The DegS-DegU TCS was identified to be salt inducible, however the exact mechanism how it reacts to osmotic stress remained unclear (299). In the course of my study reporter gene studies confirmed the salt induction of the degSU operon. For the first time the positive feedback loop of DegU~P on its own promotor (degUP3) under salt stress conditions was shown. The expression of degUP3 is only activated upon high salt concentrations (≥ 0.8 M NaCl). Reporter gene studies of two proteins (RapG and PhrG) that regulate the TCS (236), were shown to be salt inducible. Phenotypic characterisations highlighted the role of the DegS-DegU TCS during the growth of B. subtilis. The deletion of the DegS-DegU TCS lead to a slightly longer lag phase under hyperosmotic conditions. Interestingly the hyperphosphorylation of DegU leads to a strong enhancement of growth under physiological and hyperosmotic conditions. This phenotype is not due to the de novo synthesis of the compatible solute proline.
To analyse a putative role of DegS-DegU in the adaptation to high salinity, genes which are regulated by DegU~P were analysed in terms of their salt induction. Here I could show that half of the DegU~P regulon (197) is salt inducible, but this induction is independent of the DegS-DegU TCS. This was schown by reporter gene analysis of genes which belong both to the DegU~P regulon as well as to the salt modulon. These genes were still salt inducible, although the DegS-DegU TCS was deleted. In conjunction with this, the recently identified type VII secretion system (T7SS, yukE-yueD) was analysed in detail. Deletion of the T7SS revealed no phenotype under hyperosmotic conditions in B. subtilis 168 laboratory strain. Reporter gene analysis showed that the T7SS is salt inducible and regulated by the DegS-DegU TCS. Under physiological conditions DegU~P acts a transcriptional activator, but under hyperosmotic conditions DegU~P seems to be a repressor. Furthermore, the involvement of the biofilm regulators SinR, a repressor, and RemA, an activator, was proven.

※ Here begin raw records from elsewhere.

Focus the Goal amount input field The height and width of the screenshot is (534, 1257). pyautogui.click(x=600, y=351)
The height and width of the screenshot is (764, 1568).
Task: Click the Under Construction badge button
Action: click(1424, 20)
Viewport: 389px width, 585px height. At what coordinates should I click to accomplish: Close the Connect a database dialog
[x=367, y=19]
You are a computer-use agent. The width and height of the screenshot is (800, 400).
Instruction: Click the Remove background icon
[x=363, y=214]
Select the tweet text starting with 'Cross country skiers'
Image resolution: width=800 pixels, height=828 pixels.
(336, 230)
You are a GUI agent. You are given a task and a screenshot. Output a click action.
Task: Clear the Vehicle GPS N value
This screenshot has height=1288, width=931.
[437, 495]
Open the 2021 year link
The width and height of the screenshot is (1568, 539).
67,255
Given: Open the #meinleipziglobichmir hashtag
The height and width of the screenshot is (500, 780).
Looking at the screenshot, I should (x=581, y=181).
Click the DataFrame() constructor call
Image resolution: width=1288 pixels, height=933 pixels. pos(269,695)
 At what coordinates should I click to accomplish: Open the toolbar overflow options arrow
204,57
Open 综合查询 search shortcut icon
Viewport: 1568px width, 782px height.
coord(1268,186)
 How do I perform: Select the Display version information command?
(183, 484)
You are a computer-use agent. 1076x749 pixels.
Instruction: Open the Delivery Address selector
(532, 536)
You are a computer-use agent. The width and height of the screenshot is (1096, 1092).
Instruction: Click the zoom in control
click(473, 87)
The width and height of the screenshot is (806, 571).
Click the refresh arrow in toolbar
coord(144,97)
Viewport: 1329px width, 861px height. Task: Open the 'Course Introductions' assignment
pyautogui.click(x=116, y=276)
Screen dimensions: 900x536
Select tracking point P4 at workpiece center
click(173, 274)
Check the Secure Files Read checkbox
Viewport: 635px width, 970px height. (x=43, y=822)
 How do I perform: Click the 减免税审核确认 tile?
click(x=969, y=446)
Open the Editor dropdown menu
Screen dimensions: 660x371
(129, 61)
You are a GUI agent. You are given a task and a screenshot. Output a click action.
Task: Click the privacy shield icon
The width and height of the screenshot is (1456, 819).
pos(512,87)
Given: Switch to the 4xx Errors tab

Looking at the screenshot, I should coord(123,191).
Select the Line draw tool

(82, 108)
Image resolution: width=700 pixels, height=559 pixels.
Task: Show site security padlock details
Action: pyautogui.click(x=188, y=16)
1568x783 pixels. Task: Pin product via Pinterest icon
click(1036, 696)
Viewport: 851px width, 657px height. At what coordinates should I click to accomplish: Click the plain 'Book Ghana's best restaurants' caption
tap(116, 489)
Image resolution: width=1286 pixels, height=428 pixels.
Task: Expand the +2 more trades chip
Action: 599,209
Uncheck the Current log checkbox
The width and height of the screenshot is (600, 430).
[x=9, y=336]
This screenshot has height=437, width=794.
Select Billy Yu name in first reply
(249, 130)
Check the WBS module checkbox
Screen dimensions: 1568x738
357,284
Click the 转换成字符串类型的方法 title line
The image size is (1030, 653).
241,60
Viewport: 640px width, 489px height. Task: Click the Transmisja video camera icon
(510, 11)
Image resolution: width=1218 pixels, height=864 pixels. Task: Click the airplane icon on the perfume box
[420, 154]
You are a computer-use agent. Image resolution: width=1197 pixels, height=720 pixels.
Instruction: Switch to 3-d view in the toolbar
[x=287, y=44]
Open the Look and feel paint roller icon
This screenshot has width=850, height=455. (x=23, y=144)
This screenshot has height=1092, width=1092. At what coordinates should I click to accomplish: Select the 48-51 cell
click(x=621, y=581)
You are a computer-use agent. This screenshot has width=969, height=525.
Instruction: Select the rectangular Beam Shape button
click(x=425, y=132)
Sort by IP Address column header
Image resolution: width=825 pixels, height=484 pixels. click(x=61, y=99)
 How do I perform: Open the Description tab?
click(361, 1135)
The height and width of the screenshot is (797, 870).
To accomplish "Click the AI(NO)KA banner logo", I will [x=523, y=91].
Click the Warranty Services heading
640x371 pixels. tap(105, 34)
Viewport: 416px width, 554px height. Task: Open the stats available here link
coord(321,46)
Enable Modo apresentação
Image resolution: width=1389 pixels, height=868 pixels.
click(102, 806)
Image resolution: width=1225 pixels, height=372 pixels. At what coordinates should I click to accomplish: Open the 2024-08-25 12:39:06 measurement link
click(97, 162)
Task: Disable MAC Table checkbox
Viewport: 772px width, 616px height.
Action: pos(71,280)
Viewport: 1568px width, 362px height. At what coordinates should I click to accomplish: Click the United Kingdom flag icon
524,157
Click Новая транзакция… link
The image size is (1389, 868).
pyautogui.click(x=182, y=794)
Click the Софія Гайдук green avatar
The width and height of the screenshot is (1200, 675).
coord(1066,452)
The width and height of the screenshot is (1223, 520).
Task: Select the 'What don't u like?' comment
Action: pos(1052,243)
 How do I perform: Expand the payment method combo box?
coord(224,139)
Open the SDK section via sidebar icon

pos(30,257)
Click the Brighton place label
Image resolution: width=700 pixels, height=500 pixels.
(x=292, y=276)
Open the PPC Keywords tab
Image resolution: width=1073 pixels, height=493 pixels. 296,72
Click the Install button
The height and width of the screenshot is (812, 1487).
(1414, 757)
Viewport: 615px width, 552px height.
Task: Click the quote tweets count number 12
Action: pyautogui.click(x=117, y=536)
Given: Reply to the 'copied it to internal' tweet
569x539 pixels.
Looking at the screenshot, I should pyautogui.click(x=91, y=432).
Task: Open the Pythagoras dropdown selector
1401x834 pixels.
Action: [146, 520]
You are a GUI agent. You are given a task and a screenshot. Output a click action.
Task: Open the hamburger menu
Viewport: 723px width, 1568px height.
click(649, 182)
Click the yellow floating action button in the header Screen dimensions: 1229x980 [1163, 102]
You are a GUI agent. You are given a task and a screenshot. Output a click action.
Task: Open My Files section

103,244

The main focus of my studies was the analysis of the regulation of the osmotically inducible yqiHIK operon and its regulation by the DegS-DegU two component system. The yqiHIK operon, which was shown to be highly salt inducible in different transcriptomic data (172, 230, 299), is additionally regulated by the DegS-DegU TCS (86). Reporter gene and Northern blot analysis showed that yqiHIK is transcribed in one operon, which is salt inducible. Furthermore, the analysis highlighted the role of DegU~P as a transcriptional activator. Truncations of a far upstream AT-rich region and site directed mutagenesis of putative DegU~P binding sites, highlighted a DegU~P binding site at a distance of 203 bp from the transcriptional start site. The N-acetylmuramoyl–L-alanine amidase YqiI was localized by Western blot analysis in the extracellular space and the glycerophosphodiester phosphodiesterase YqiK in the cytoplasm. This results enables me to suggest a physiological function for the yqiHIK encoded proteins.
The characteristics of the yqiHIK operon were further used as a device to analyse the role of the DegS-DegU TCS during the osmoadaptation. The promoter activity of the SigA-type promoter of yqiHIK was increased by site directed mutagenesis and showed a salt induction which is independent of the TCS DegS-DegU. Additionally the yqiHIK operon was still salt inducible, although the putative osmosensor was membrane bound instead of cytoplasmically localized by a synthetically produced chimeric enzyme (KinC-DegS). This chimeric enzyme does not respond to osmotic stresses (193). Contrary to a prior hypothesis (279), I could show that DegS is not the globally-acting salt sensor in B. subtilis. The DegS-DegU TCS however contributes to the transcriptional control of a multitude of salt stress regulated genes in B. subtilis.